#### Records shown
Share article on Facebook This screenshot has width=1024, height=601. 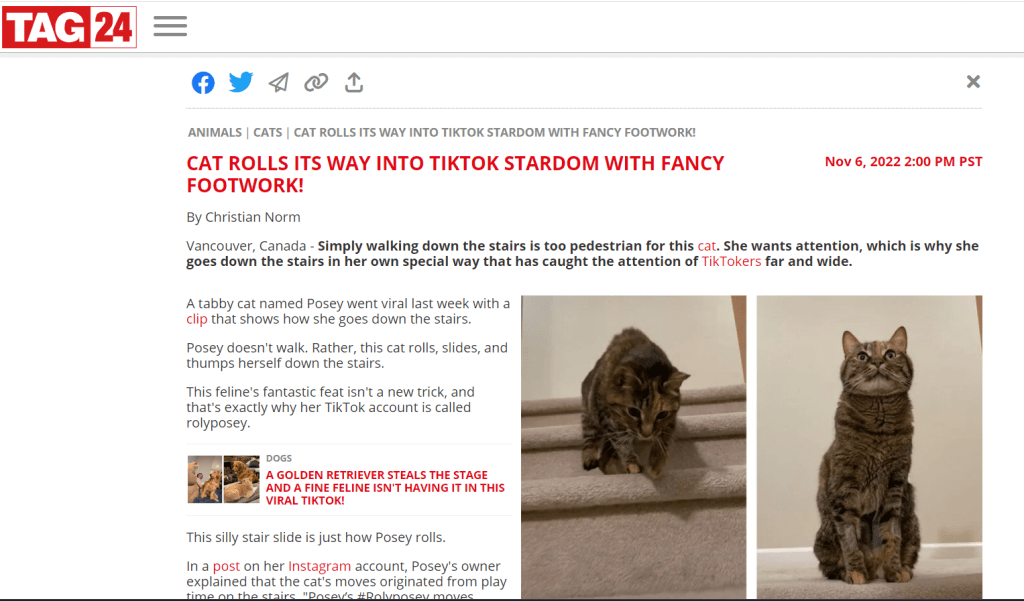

* * *

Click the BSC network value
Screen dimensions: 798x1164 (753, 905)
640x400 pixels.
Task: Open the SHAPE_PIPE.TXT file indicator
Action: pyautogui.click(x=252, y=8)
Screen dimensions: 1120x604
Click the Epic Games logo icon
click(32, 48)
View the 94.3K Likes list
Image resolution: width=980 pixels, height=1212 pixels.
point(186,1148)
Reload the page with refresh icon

---

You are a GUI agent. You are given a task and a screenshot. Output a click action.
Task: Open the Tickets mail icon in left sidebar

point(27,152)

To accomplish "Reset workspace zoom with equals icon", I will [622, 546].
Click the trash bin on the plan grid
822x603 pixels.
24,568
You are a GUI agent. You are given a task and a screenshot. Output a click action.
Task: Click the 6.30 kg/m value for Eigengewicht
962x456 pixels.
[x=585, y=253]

#### What is needed
Please copy, exactly as written, every line in the listing above from the line with "Click the Epic Games logo icon" up to and including the line with "Reload the page with refresh icon".

#### Answer section
Click the Epic Games logo icon
click(32, 48)
View the 94.3K Likes list
Image resolution: width=980 pixels, height=1212 pixels.
point(186,1148)
Reload the page with refresh icon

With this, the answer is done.